**Directions for this task**
Go through the material underneath and show every line where the string "agent" occurs.

####

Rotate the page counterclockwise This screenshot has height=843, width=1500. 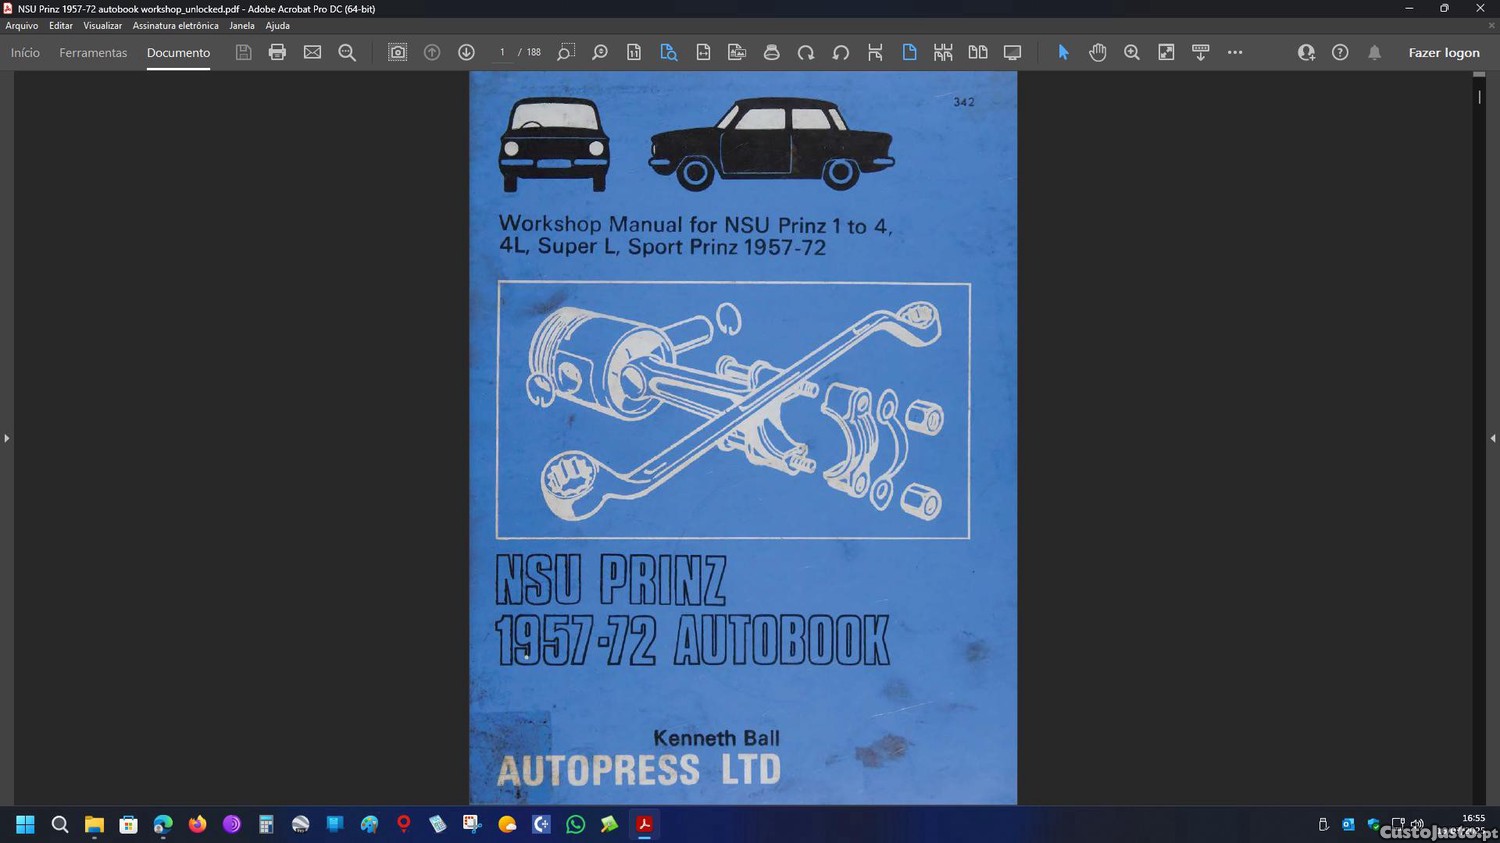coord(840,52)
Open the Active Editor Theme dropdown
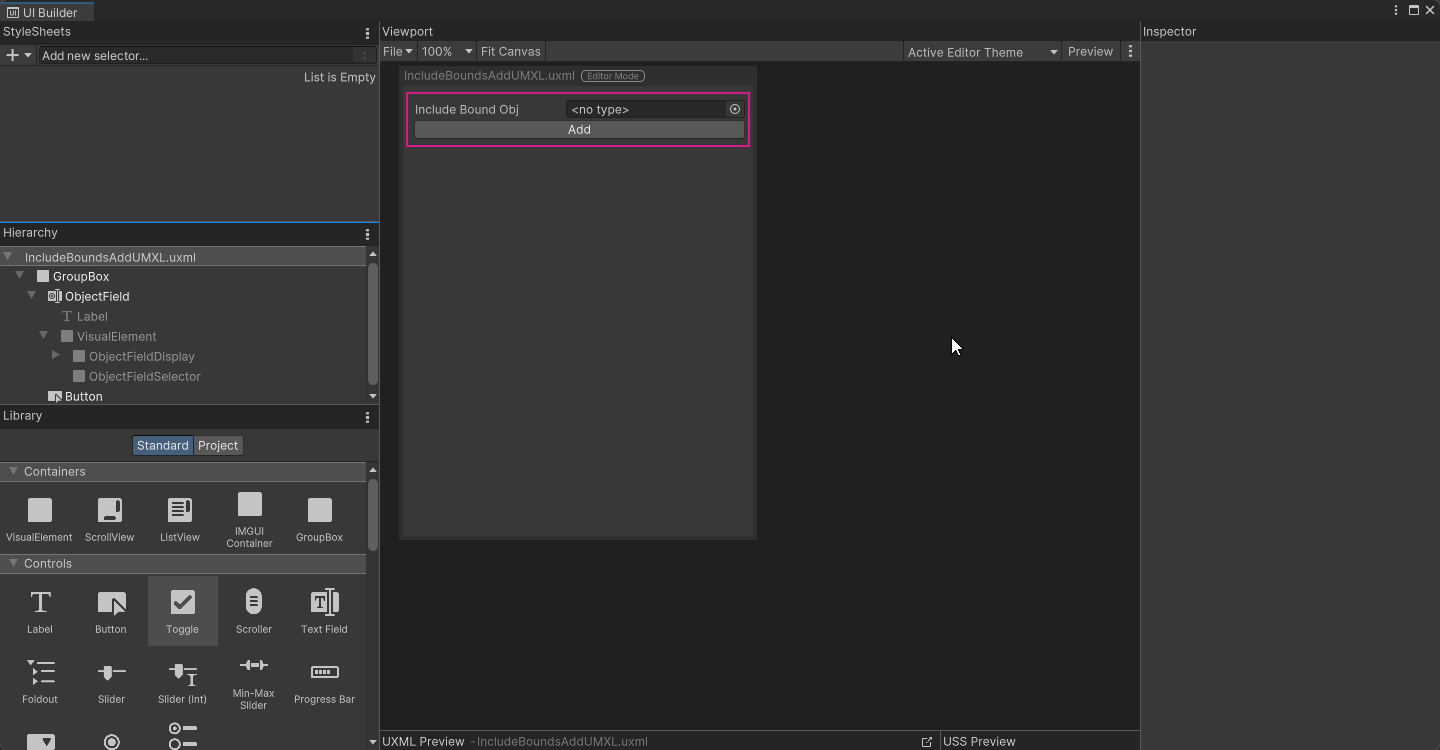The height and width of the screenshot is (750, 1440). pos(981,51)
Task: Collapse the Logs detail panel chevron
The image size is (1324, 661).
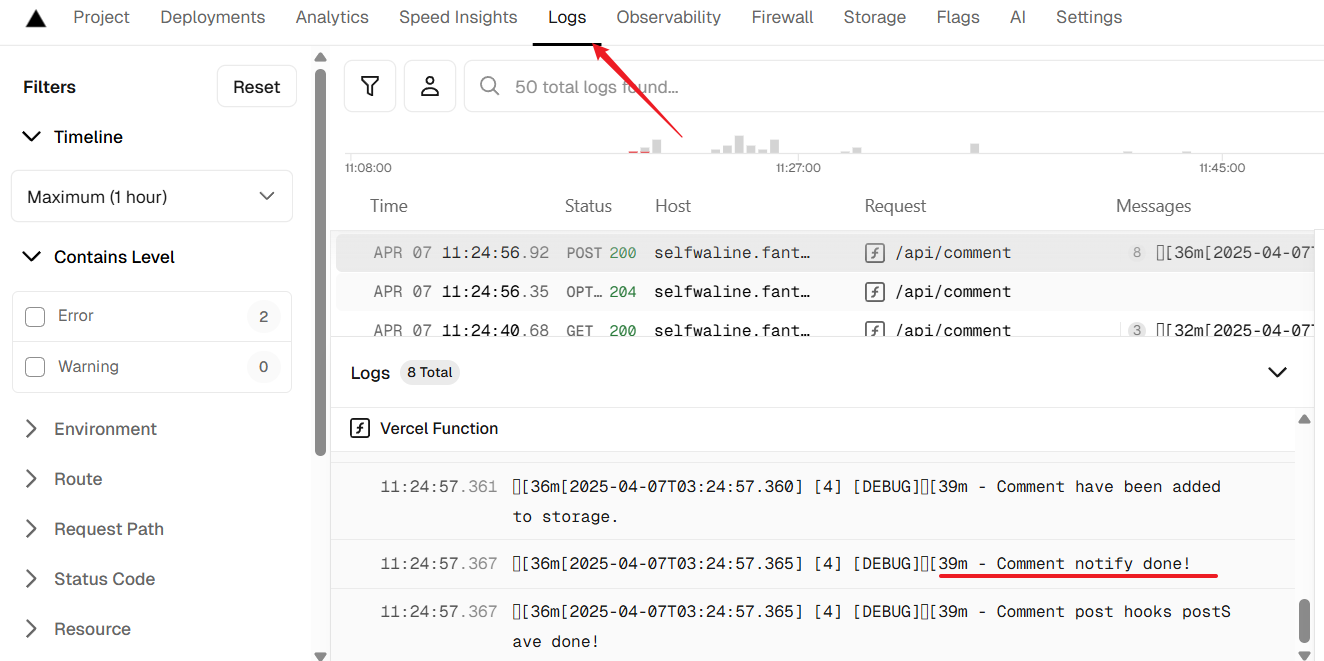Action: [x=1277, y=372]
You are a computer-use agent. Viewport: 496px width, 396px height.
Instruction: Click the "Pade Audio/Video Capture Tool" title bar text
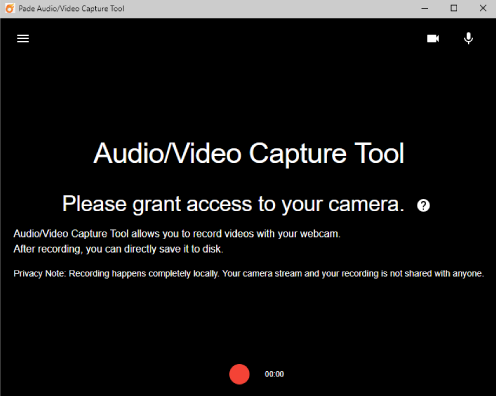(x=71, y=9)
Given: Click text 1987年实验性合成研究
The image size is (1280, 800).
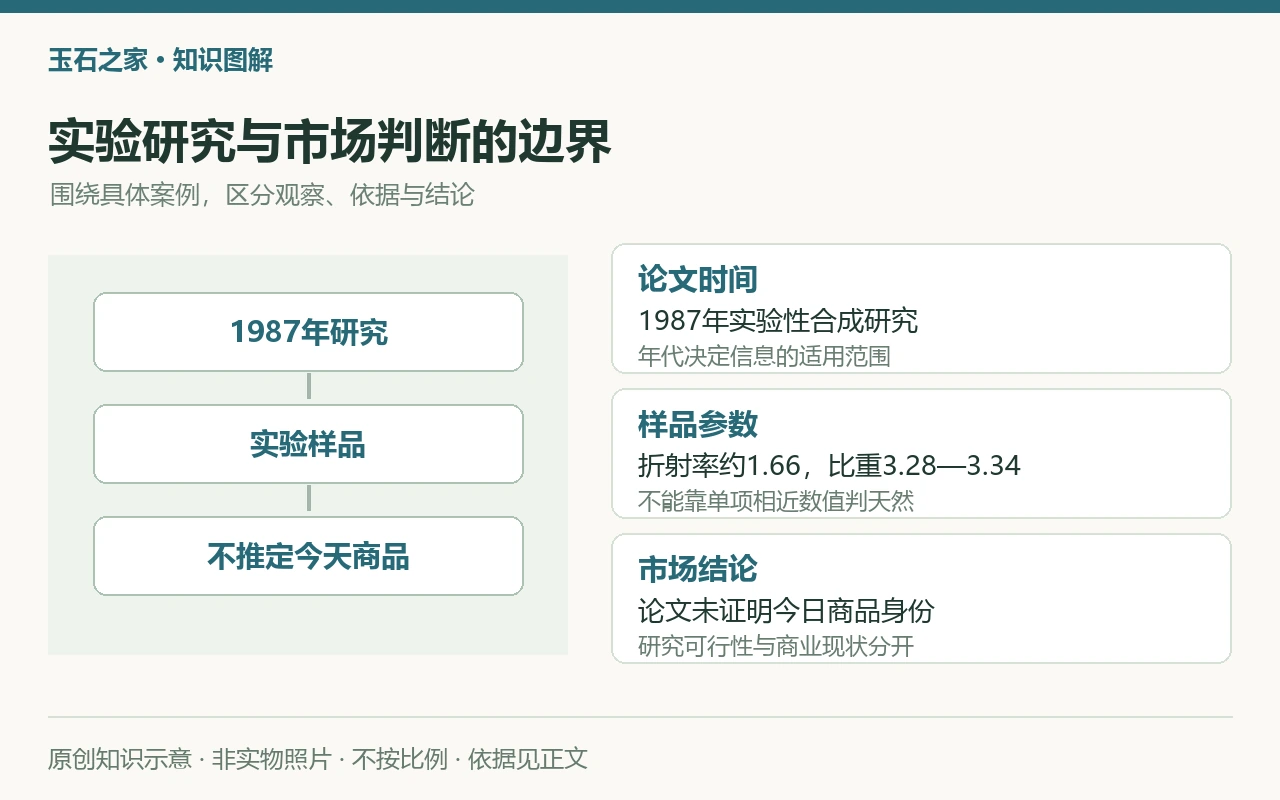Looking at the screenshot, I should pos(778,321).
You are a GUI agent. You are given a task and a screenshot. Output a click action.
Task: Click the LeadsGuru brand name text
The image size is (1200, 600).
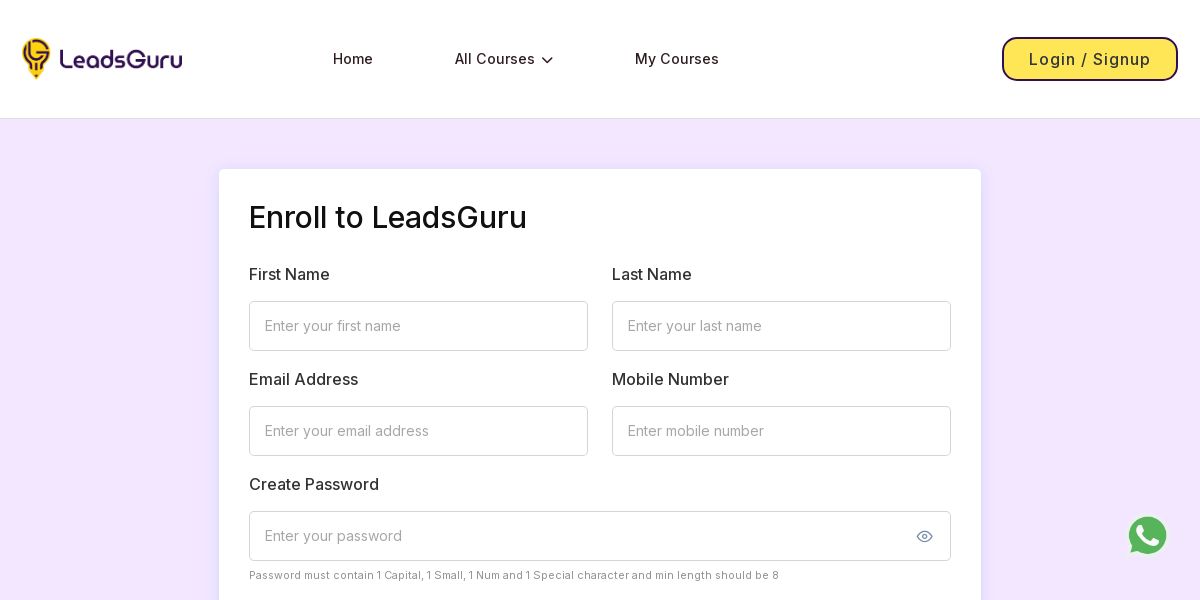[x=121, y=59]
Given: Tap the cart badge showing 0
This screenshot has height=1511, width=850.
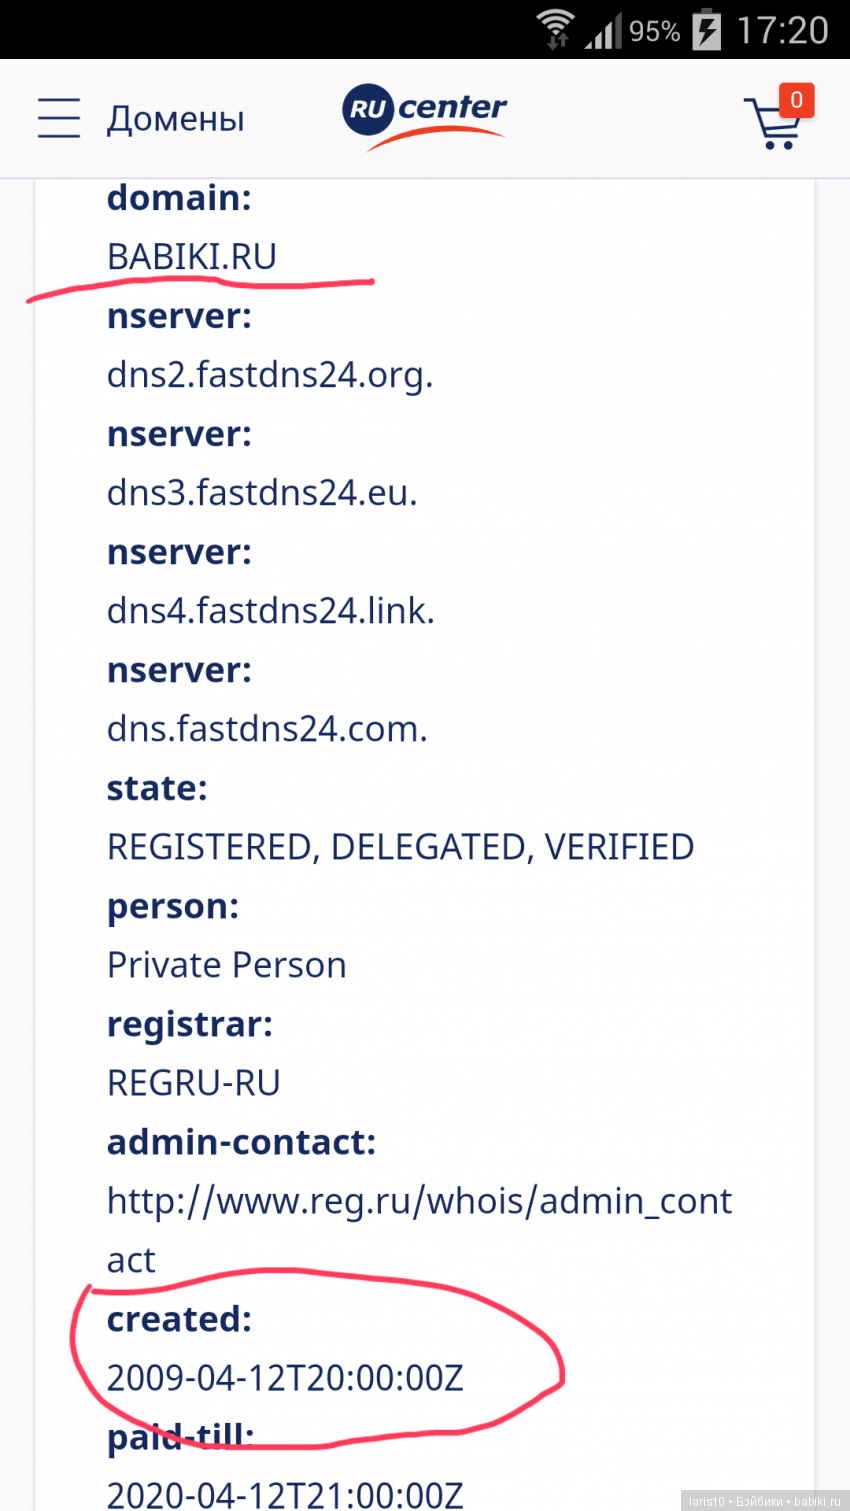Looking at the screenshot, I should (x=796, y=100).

####

**Response box**
You are a computer-use agent. Viewport: 496px width, 396px height.
You are a GUI agent. You are given a task and a screenshot. Output a click action.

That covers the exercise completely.